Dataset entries
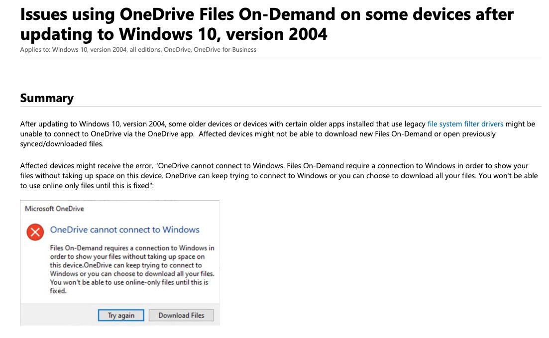Click the Summary section heading
Screen dimensions: 549x338
tap(47, 98)
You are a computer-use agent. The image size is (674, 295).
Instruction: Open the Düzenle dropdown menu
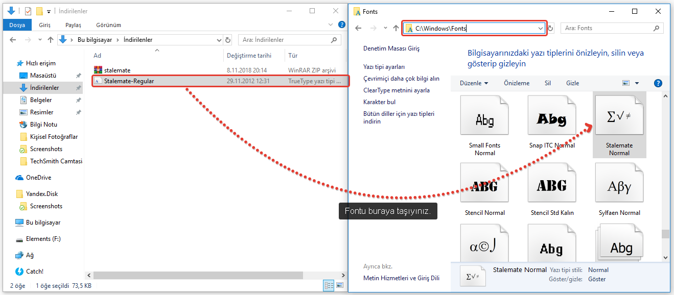pos(474,83)
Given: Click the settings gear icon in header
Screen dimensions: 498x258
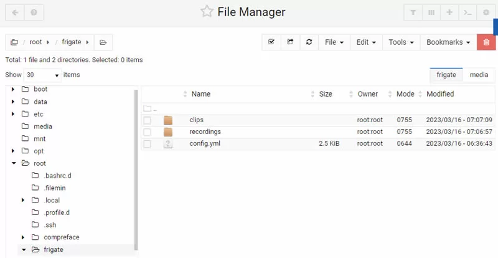Looking at the screenshot, I should [486, 12].
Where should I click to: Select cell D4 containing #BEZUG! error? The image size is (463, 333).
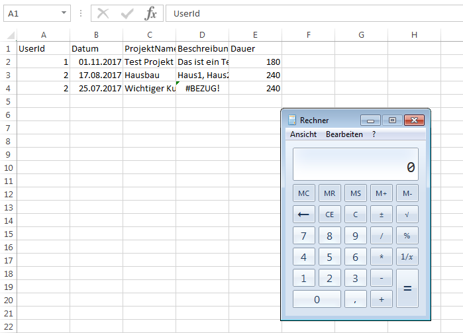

#### PROBLEM STATEMENT:
Leave the pictures aside and transcribe only the lines from the one holding "Instruction: Open the Düzenle dropdown menu" through the final line of the records above.

#### REPLY:
Instruction: Open the Düzenle dropdown menu
pos(474,83)
Given: Click the settings gear icon in header
Screen dimensions: 498x258
Looking at the screenshot, I should [486, 12].
Where should I click to: Select cell D4 containing #BEZUG! error? The image size is (463, 333).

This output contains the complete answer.